Work order A: Transcribe the part of the blog post that starts with "UKIP prefers the" and goes on through "for a referendum.", keeping every word and punctuation mark unchanged.
Work order B: Name every political party mentioned in the blog post about UKIP and David Cameron.

Extracted text:
--

A View From Middle England - Conservative with a slight libertarian touch - For Christian charity and traditional belief - Free Enterprise NOT Covert Corporatism

Monday, November 26, 2012

UKIP prefers the highway to David Cameron's way

David Cameron and UKIP in satnav negotiations
Michael Fabricant has decided a discussion needs to take place about an EU referendum and the electoral arrangements at the next general election of the Conservative Party and the UK Independence Party. He has started this because many Conservative MPs are now rather anxious about their future prospects and think that taking on UKIP in their constituencies might result in them either losing to Labour or a LibDem or holding on and having to stomach another coalition. So Michael has popped up to generate a discussion about forming an electoral pact in return for a concrete proposal for a referendum.

--

Data extract:

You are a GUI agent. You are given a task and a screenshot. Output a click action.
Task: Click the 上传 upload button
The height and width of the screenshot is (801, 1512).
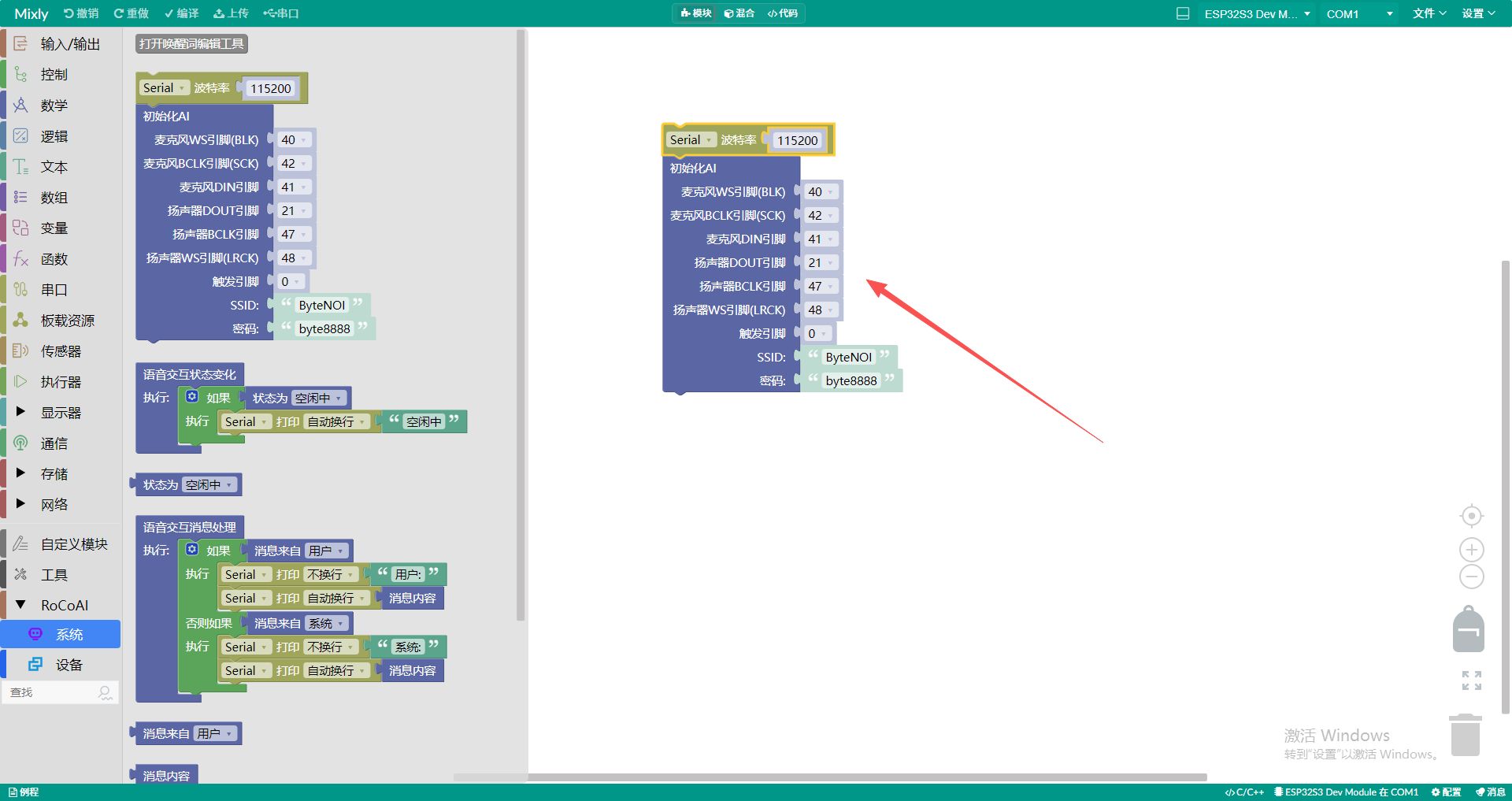pyautogui.click(x=231, y=13)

--

Written response A:
UKIP prefers the highway to David Cameron's way

David Cameron and UKIP in satnav negotiations
Michael Fabricant has decided a discussion needs to take place about an EU referendum and the electoral arrangements at the next general election of the Conservative Party and the UK Independence Party. He has started this because many Conservative MPs are now rather anxious about their future prospects and think that taking on UKIP in their constituencies might result in them either losing to Labour or a LibDem or holding on and having to stomach another coalition. So Michael has popped up to generate a discussion about forming an electoral pact in return for a concrete proposal for a referendum.

Written response B:
- Conservative Party
- UK Independence Party (UKIP)
- Labour
- LibDem